How we "formally" prove it ?

1) $\forall x \ \lnot (x \in \emptyset)$ --- is an axiom of set theory

2) $\lnot (x \in \emptyset)$ --- from 1) by universal instantiation

3) $\lnot P \to (P \to Q)$ --- tautology

4) $\lnot (x \in \emptyset) \to (x \in \emptyset \to xRx)$ --- from 3) by subst

5) $(x \in \emptyset \to xRx)$ --- from 2) and 4) by modus ponens

6) $\forall x \ (x \in \emptyset \to xRx)$ --- from 5) by generalization.

Answer 2

It is by definition of the empty set, that every statement that begins with $$ \forall x\in\emptyset,\ \cdots $$ is automatically true.

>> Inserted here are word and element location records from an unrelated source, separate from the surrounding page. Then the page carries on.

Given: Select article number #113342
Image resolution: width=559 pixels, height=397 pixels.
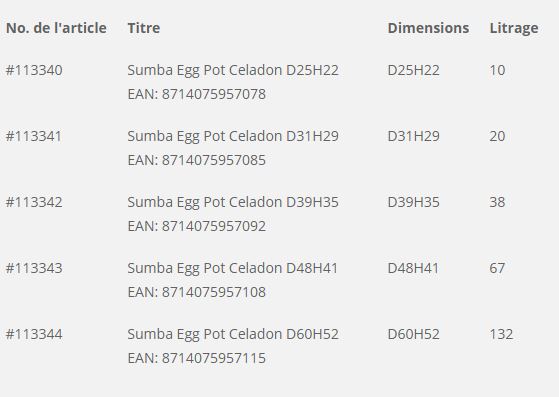Looking at the screenshot, I should click(34, 202).
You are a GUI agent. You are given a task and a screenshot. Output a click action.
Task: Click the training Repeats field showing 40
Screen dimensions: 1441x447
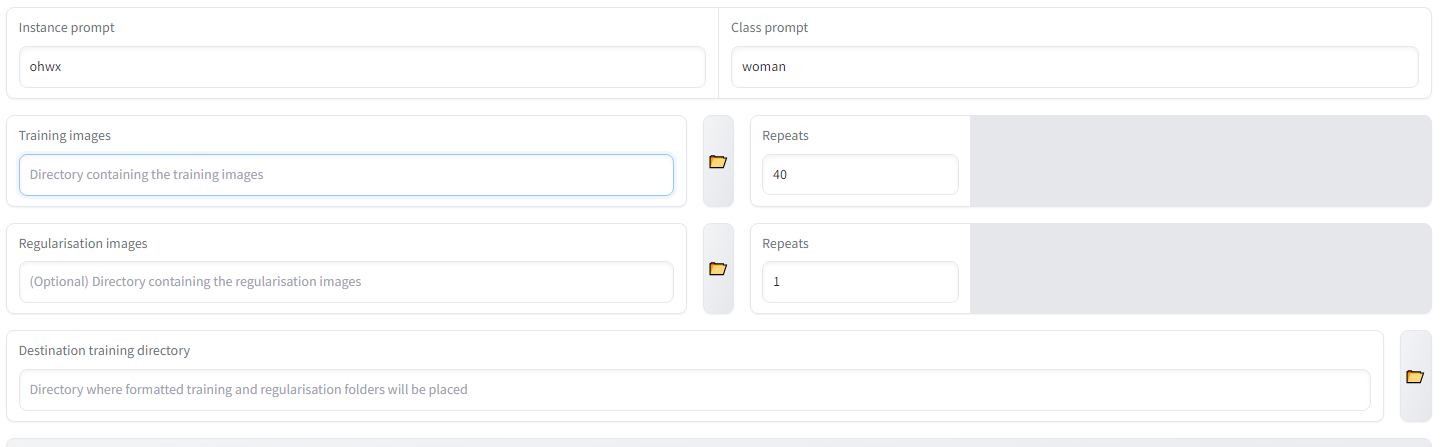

Therefore, if the empty set had not been excluded from the definition of $B$, then, for every $X \subseteq A$ we would have had: $(X, \emptyset) \in S$ as well as $(\emptyset, X) \in S$.

But then if $S$ were transitive, it would mean that for every $X, Y \subseteq A$ we would have $(X,Y)$, because $(X,\emptyset), (\emptyset, Y) \in S$. In particular, $(A, A) \in S$, i.e. $R$ is the trivial relation where $x R y$ for every $x,y \in A$.

But we were not given that $R$ is the trivial relation, so we may not make this assumption.

Answer 3

You seem to be confusing the following two sentences that may appear in a proof:

• "If $y\in \varnothing$, then ..."
• "Let $y \in \varnothing$."

The first is vacuously true and the second is impossible because there is no such $y$.